Light over time as a variable for life

The everyday person likely sees ‘light’ as an issue of day verses night, or sunshine verses rain, or a hot sultry day versus that one day a year you want to skip work and run free in the alfalfa.

And while the topic may be abstract to most, one thing is for sure; alfalfa wouldn’t be on Earth without light. And this is why light is a paramount interest … because light is essential to our lives, and essential for how we do things, and how we live and communicate, and why we sleep nights and work days, and how we know it’s time to go home for dinner, and why moths flutter around the porch light after dark. Light directly impacts our daily lives, and the lives and behavior of everything on Earth.

When scientists look at light they consider its predictable and repetitive properties. For instance light (in the full electromagnet spectrum) is both wave and particle that travel at a universally constant speed which varies by the medium it is passing through. Light is used to carry information across the globe in fiber-optic cables and throughout the universe as light has brought news of our humble origin in the big bang. Light is also bent by gravity; and too when light strikes metal atoms it causes a transference of energy (heating) and an electric current. Light is used by plants to generate energy, and light striking the human skin produces vitamins in our bodies. These are known and scientifically measured properties, and of course nowhere near encompass the full scientific knowledge of light.

However there are observations about light, not normally mentioned as scientific proposals, which suggest a more diffused physics concerning light: and these observations are the basis of this chapter.

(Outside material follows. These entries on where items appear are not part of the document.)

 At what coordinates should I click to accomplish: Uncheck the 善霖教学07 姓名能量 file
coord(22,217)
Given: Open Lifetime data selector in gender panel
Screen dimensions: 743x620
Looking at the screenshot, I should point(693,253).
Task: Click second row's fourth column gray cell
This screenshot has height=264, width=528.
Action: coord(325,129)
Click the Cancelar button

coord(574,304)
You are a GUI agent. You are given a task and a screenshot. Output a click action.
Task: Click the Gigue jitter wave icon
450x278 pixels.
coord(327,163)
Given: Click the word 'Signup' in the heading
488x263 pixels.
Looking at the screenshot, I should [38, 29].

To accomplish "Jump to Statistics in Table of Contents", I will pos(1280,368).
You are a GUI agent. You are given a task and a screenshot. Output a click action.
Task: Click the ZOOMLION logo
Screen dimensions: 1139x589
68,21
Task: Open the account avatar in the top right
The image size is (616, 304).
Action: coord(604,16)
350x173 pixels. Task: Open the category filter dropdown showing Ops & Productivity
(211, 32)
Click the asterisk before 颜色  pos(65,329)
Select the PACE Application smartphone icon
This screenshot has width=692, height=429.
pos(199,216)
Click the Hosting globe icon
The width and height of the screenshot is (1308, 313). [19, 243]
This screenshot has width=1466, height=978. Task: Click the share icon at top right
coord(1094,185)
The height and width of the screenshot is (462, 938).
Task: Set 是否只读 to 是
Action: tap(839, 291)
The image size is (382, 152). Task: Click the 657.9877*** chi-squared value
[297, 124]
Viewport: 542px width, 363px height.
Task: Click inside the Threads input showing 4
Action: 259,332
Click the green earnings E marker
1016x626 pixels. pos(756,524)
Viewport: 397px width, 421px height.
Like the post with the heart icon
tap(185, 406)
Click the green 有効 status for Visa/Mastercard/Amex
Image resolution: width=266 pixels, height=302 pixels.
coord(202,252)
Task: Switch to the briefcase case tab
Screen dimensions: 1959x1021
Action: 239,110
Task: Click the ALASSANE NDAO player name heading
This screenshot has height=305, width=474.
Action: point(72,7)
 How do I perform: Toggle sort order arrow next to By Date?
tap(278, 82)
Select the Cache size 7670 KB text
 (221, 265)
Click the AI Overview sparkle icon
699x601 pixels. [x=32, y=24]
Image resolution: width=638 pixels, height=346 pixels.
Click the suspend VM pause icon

First on the list is the obvious role light has played in the emergence and perpetuation of life on Earth. This is not a known mathematical model nor a fully measured phenomenon, so the discussion could fly far afield since life exists away from the reach of sunlight both deep in the ocean and deep inside the Earth (although it’s true everything is touched by some wavelength of the electromagnetic spectrum). But suffice to say that humans could not survive without the sunshine that powers both photosynthesis and cycles of rain, which in essence proves our lives have been caused, at least in contributing part, by light.

Light causes other unusual things: It’s been shown that some people become depressed, or deteriorate mentally without sustained exposure to sunlight. So how does the issue of mental cognition become a property of light?

And also, light plays an oblique role in certain cultural phenomenon such as people responding to ‘the flag’ or ‘images of Mary in the bark of a tree’ or ‘cartoons of Muhammad.’ Obviously these examples are fresh-fruit fodder for behaviorists, but in truth, no reaction would happen without light particles first striking certain rods and cones inside the human eye. Empirically (with slight tongue-in-cheek) we can test this hypothesis by exposing visually-impaired people to the same stimuli and measuring their response. If a similar rise in blood pressure does not occur when blind people are exposed to light waves bouncing off cultural icons, then we can conclude that light indeed plays a role in human behavior.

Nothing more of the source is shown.